Everyone loves the David Bowie hit, “Starman.”
“A starman waiting in the sky, he’d like to come and meet us, but he’s afraid he’d blow our minds.”
Only…the song is not about a star man.
It’s about the loneliness of two boys. The song starts with a boy late at night listening to the radio. He’s by himself. Thinking there must be something out there.
Then he hears something amazing.
So he calls his friend. Perhaps someone equally lonely, late at night by himself.
“I had to phone someone so I picked on you
Hey, that’s far out so you heard him too”

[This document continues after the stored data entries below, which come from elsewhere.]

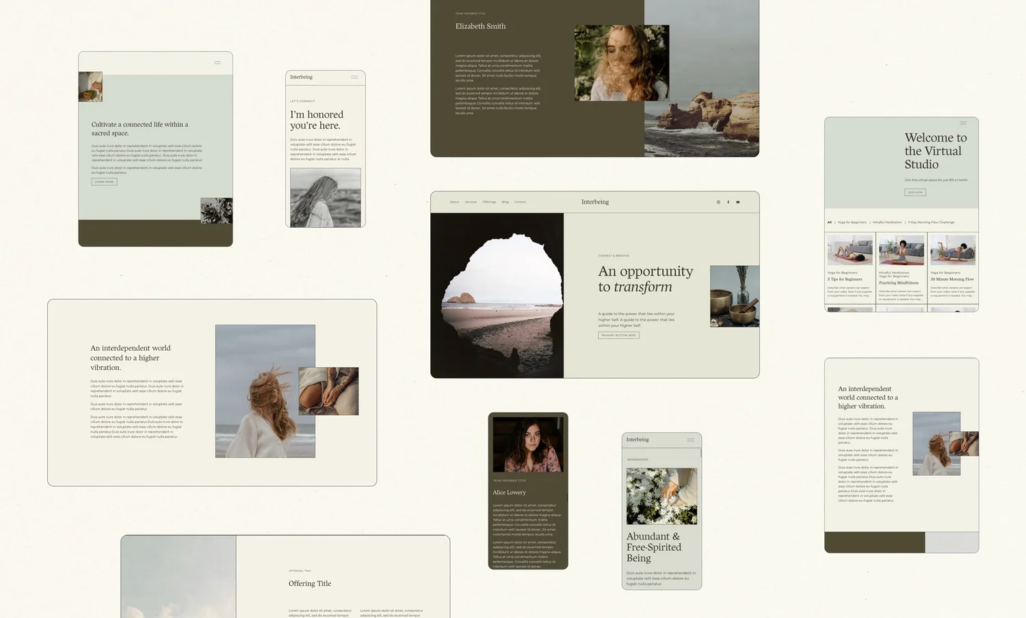1026x618 pixels.
Task: Open the YouTube icon in the desktop header
Action: (x=737, y=202)
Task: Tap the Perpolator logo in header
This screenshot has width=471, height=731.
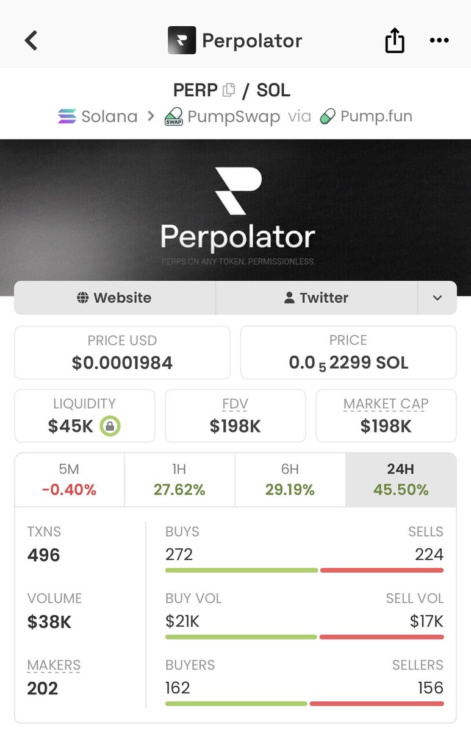Action: [x=182, y=41]
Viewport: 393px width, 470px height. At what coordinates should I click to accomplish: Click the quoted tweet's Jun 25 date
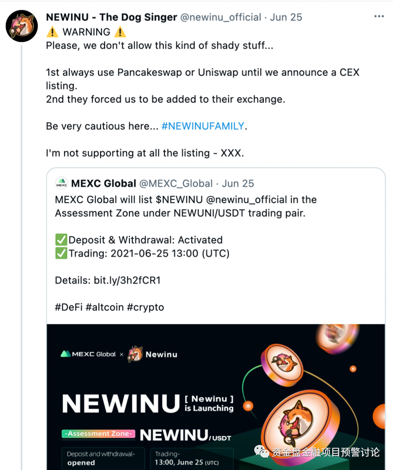(x=238, y=183)
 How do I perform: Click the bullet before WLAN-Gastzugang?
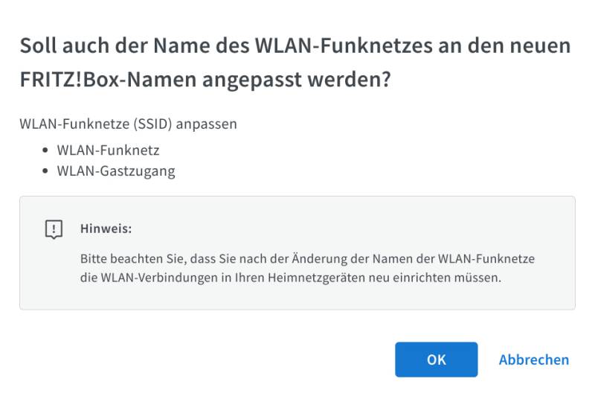tap(45, 170)
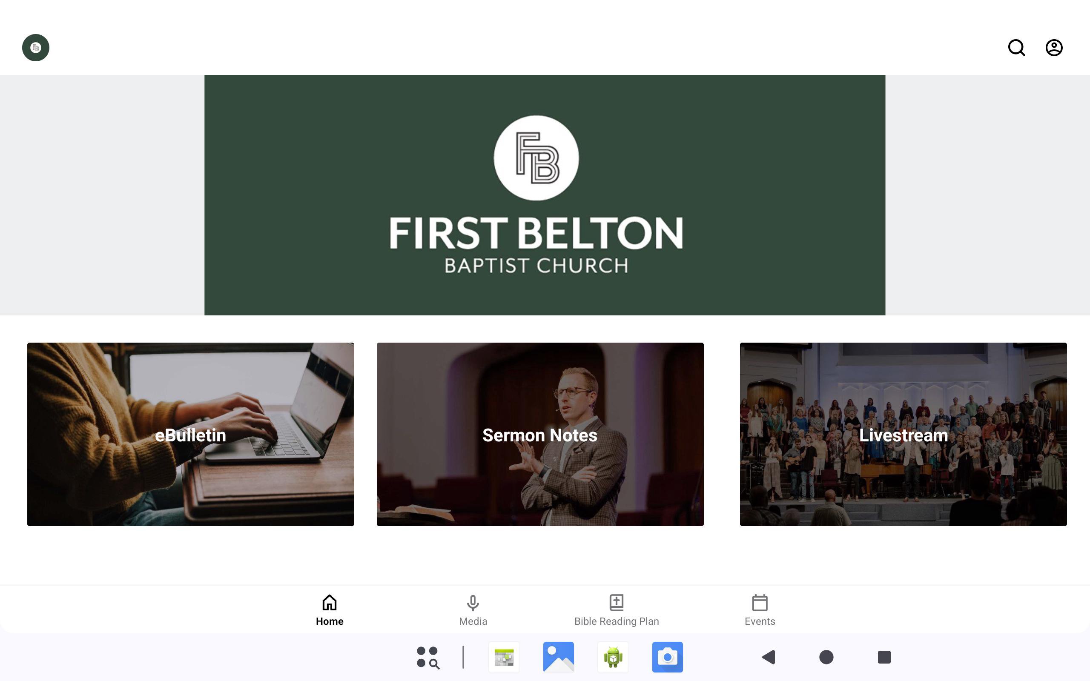Tap the round church logo in the header
The image size is (1090, 681).
[36, 48]
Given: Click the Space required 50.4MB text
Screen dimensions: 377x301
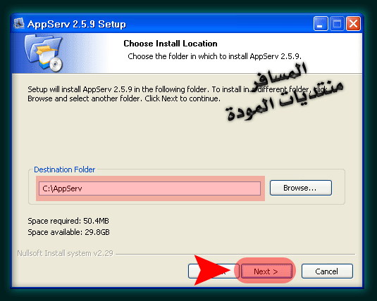Looking at the screenshot, I should (68, 221).
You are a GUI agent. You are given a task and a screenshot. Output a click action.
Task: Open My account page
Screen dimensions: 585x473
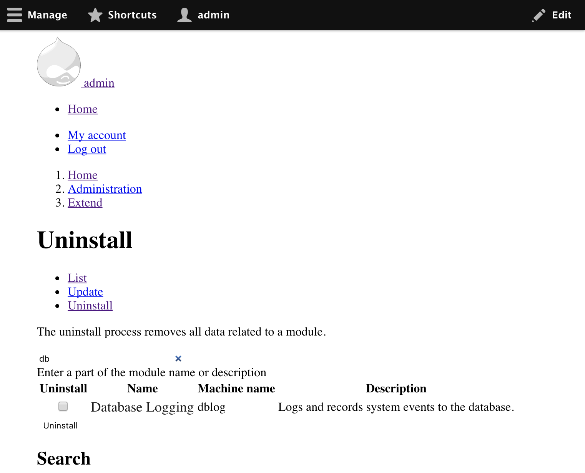tap(96, 135)
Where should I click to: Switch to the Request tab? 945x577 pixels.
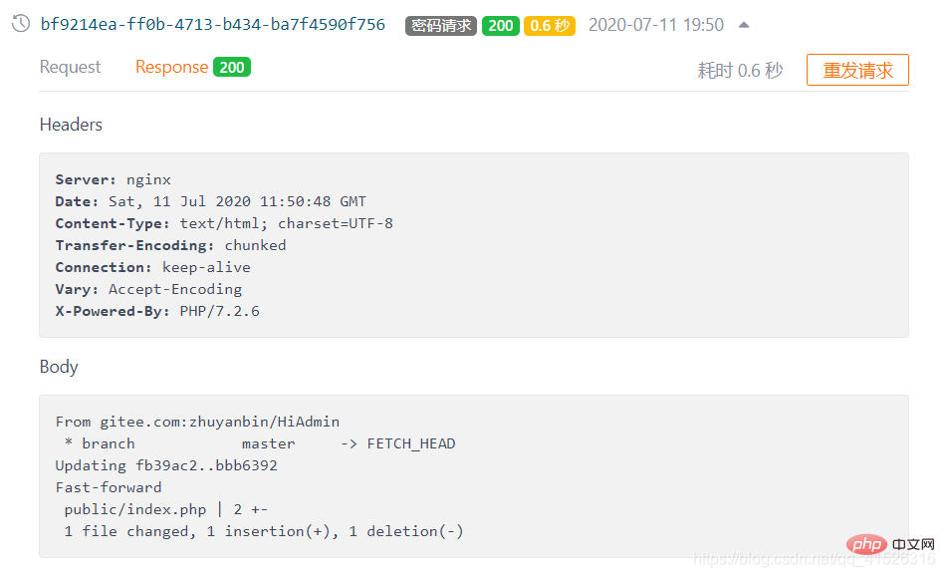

David Bowie was lonely. He was ostracized by the rock stars before him (The Beatles, The Rolling Stones). He was sexually ambiguous. It was unclear still (even to him) if he was a good musician or not.
And out came “Starman.” And the song changed his life. Changed your life and my life.
He wanted to connect with people like him. He was lonely. He wanted his art, his expression, to touch someone. It touched the world.
I felt like that little boy. Waiting to hear from some mysterious space man that would change my life. “Cause he knows it’s all worthwhile.”
I wanted someone to call. “Hey, that’s far out. You heard him too.”
I’m always afraid of loneliness. Often if I’m by myself I go out and try to meet people. Or I call a friend. Or I force myself to go to a party I don’t want to go to.
But when I’m lonely and use the power of loneliness, often the best things happen to me. I can’t ever forget that. Even the times of worst loneliness.
Creativity.
That magic art of turning solace into soulfulness and creating art of it.
Introspection.
Rather than seeing yourself through the mirror of other’s eyes (a desperate addiction of mine), being forced to look within and confront what’s there.
I’m always afraid what I will find. I’m always gratified after I do it.
Energy.
Introverts power up when they are by themselves. Not everyone is a pure introvert or pure extrovert. But I tend towards introversion.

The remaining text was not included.